The Devil Book Analysis: A Scandinavian Series Burning with Purpose
During the early hours of April 7 1990, a devastating blaze broke out on board the MS Scandinavian Star, a passenger ferry operating between Oslo and Frederikshavn. Insufficient crew preparedness combined with malfunctioning safety doors aided the propagation of the flames, while deadly hydrogen cyanide gas released from combusting laminates caused the deaths of 159 individuals. Initially, the disaster was attributed to a passenger—a truck driver with a record of fire-setting. Since this suspect too perished in the incident and was not able to refute himself, the full facts about the event remained concealed for many years. It wasn't until 2020 that a comprehensive documentary disclosed the fire was likely set intentionally as part of an insurance fraud.
Nordenhof's Scandinavian Star Series: An Overview
In the first volume of Nordenhof's epic series, the preceding volume, an unidentified narrator is riding on a bus through the Danish capital when she notices an elderly man on the street. As the bus drives away, she feels an “eerie sense” that she is carrying a piece of him with her. Driven to retrace the journey in pursuit of him, the narrator enters a landscape that is both unfamiliar and deeply familiar. She presents readers to Maggie and Kurt, whose connection is tested by the burdens of their troubled histories. In the concluding section of that volume, it is implied that the source of Kurt's discontent may originate in a disastrous financial decision made on his behalf by a man referred to as T.
The Devil Book: A Unique Approach
This second installment begins with an lengthy prose poem in which the writer describes her struggle to write T's narrative. “Within this second volume,” she writes, “we were supposed / to follow him / from childhood up until / the night / when he sat waiting for / the news that / the blaze / on the ferry / had effectively been / ignited.” Burdened by the task she has assigned herself and disrupted by the global health crisis, she tackles the tale indirectly, as a form of parable. “I came to think / that I / can do / whatever I want / so this / is my book / this is / for you / this is / an erotic thriller / about businessmen and / the dark force.”

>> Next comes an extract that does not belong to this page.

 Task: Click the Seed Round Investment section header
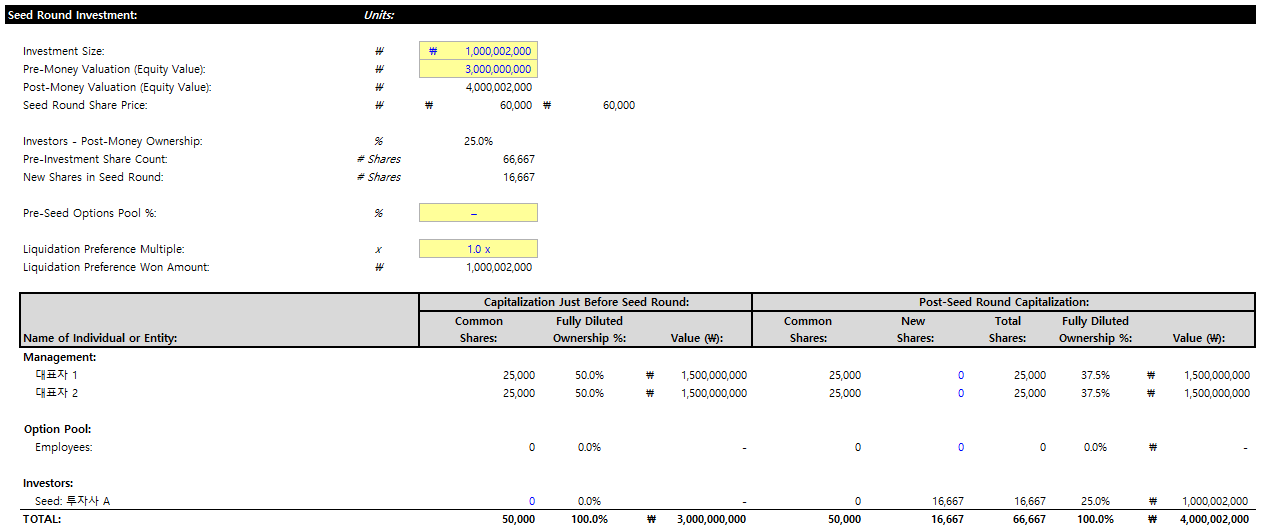(x=72, y=15)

A tale gradually unfolds of a female character who spends lockdown in the UK capital with a virtual stranger and over the course of those weeks tells to him what occurred to her a ten years before, when she agreed to an proposal from a figure who professed to be the evil entity to grant all her wishes, so long as she didn't doubt his motives. As the elements of the dual narratives become more interwoven, we start to suspect that they are one and the same—or at the very least that the identity of T is multiple, for there are devils everywhere.
There is another fire here: an ardent, magnetic commitment to literature as a political act
Deals with the Devil: A Literary Examination
Literature instruct us that it is the devil who makes bargains, not God, and that we engage in them at our risk. But what if the narrator herself is the devil? A additional narrative eventually emerges—the account of a young woman whose childhood was marred by abuse and who was placed in a mental health facility, under pressure to comply with social expectations or suffer more of the same. “[This entity] understands that in the scenario you've set for it, there are a pair of outcomes: submit or stay a beast.” A alternative path is finally revealed through a collection of verses to the night that are also a rallying cry against the influences of wealth and power.
Parallels and Readings: From Fiction to Real Events
Numerous British audience members of Nordenhof's series books will reflect immediately of the London tower fire, which, though unintentional in origin, shares parallels in that the resulting tragedy and loss of life can be linked at least partly to the dangerous trade-off of prioritizing financial gain over human lives. In these initial volumes of what is planned to be a multi-volume series, the fire aboard the ferry and the chain of deceptive business deals that culminated in mass murder are a sinister underlying element, revealing themselves only in fleeting flashes of information or inference yet casting a growing shadow over everything that transpires. Some individuals may doubt how much it is feasible to read The Devil Book as a stand-alone piece, when its aim and significance are so intricately tied into a broader whole whose ultimate shape, at this stage, is unknowable.
Experimental Writing: Art and Morality Intertwined
There will be others—and I include myself as one of them—who will fall in love with Nordenhof's project purely as text, as properly experimental writing whose ethical and creative purpose are so profoundly entwined as to make them inextricable. “Compose verses / for we require / that too.” There is another fire here: a passionate, magnetic devotion to the craft as a political act. I intend to persist to pursue this series, no matter where it leads.